The English Premier League (EPL) has raised a whopping £5.136 billion ($7.83 billion) from an auction of rights to screen soccer matches between 2016 and 2019 thanks to fierce bidding by Sky and BT.
The amount is a huge increase on the £3 billion ($4.58 billion) raised from an auction of rights over the 2013 to 2016 period and demonstrates the value that TV players attach to premium sports content. (See BT, EE Put Squeeze on Broadband Rivals and BT Wins Soccer Deal.)
While pay-TV giant Sky still remains the dominant player in this market, fixed-line telecoms incumbent BT Group plc (NYSE: BT; London: BTA) has emerged as a major force. In June 2012 it paid £738 million ($1.13 billion) for Premier League rights between 2013 and 2016 and it followed that move up in late 2013 when it spent almost £900 million ($1.37 billion) on three-year rights to show Champions League football. (See BT Pays €1B+ for Euro Soccer Rights .)
BT made further inroads into Sky territory during the latest Premier League auction, securing rights to screen 42 matches in each of the three seasons between 2016 and 2019.
Under its previous arrangement, BT was allowed to show 38 matches in each of the seasons between 2013 and 2016.
Even so, BT's eagerness to tackle Sky is proving costly. The latest rights will set the operator back a total of £960 million ($1.46 billion), or £7.6 million ($11.6 million) per game. That's 18% more than BT spent per game for rights over the 2013 to 2016 period.
Seeking to allay concern among investors about further heavy spending on football rights, BT has insisted that its sports offensive is paying off by helping it to reduce churn, attract new customers and boost revenues and profits at its consumer division.
Its outlay also looks modest in comparison with that of Sky, which is to fork out £4.176 billion ($6.36 billion) on rights to show 126 matches each season between 2016 and 2019.
That works out at more than £11 million ($16.8 million) per game and is 83% more than the cost of Sky's existing contract. As Sky noted in its statement on the deal, the price per year is about £330 million ($530 million) more than analysts were expecting.
Forced into lavish bidding to protect its crown jewels from a BT assault, Sky will also be under pressure to justify its strategy to the investment community.
It has already indicated it will have to find new cost savings to prevent prices for end customers from going up.
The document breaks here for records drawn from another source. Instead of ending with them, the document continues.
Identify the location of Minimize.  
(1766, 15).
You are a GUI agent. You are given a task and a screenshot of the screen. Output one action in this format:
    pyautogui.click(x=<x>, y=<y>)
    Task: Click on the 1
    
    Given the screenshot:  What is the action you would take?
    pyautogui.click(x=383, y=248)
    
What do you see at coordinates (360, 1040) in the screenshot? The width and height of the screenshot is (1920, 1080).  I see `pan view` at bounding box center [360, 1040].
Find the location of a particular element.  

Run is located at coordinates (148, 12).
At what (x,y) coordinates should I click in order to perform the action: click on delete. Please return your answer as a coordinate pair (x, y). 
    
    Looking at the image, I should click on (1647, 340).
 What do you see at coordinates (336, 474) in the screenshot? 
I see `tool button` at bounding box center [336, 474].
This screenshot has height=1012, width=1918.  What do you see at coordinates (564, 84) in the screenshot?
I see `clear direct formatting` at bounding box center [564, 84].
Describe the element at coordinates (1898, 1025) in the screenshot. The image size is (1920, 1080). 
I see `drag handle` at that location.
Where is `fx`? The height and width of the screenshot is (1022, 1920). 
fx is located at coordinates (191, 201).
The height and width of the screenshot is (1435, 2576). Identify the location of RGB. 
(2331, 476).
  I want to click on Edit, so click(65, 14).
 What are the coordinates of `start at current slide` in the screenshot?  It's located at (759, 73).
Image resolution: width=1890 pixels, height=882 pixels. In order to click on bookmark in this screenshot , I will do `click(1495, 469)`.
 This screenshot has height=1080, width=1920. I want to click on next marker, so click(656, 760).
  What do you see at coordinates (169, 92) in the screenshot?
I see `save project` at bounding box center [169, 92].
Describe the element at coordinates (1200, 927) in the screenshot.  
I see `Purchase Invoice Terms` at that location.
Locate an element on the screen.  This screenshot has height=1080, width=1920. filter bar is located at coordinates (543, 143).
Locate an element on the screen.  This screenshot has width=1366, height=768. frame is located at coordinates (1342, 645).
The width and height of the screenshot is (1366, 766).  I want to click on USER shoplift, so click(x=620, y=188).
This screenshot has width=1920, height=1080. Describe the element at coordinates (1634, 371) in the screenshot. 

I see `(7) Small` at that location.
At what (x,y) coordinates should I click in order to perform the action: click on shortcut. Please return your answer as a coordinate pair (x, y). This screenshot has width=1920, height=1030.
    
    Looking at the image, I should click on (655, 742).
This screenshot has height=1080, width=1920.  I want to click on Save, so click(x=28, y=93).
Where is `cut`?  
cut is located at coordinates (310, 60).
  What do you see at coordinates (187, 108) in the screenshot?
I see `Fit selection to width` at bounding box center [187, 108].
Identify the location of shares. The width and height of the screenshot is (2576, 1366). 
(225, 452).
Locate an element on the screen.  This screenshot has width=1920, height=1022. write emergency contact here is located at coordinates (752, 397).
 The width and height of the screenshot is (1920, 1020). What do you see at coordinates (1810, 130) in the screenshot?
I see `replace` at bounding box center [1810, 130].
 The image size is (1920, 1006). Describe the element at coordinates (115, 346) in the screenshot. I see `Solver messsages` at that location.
"The company will work hard to minimize the impact of higher rights costs on customers, with the majority of the funding coming through substantial additional savings to be delivered by efficiency plans," said Sky in a company statement.
While BT's arrival on the sports scene has weakened Sky's control over the sector, it has led to few obvious benefits for end customers. Matches are now divided up between rival service providers and -- despite Sky's assurances that savings will help pay for rights -- there is a clear risk that BT and Sky will look to pass costs on to their TV subscribers.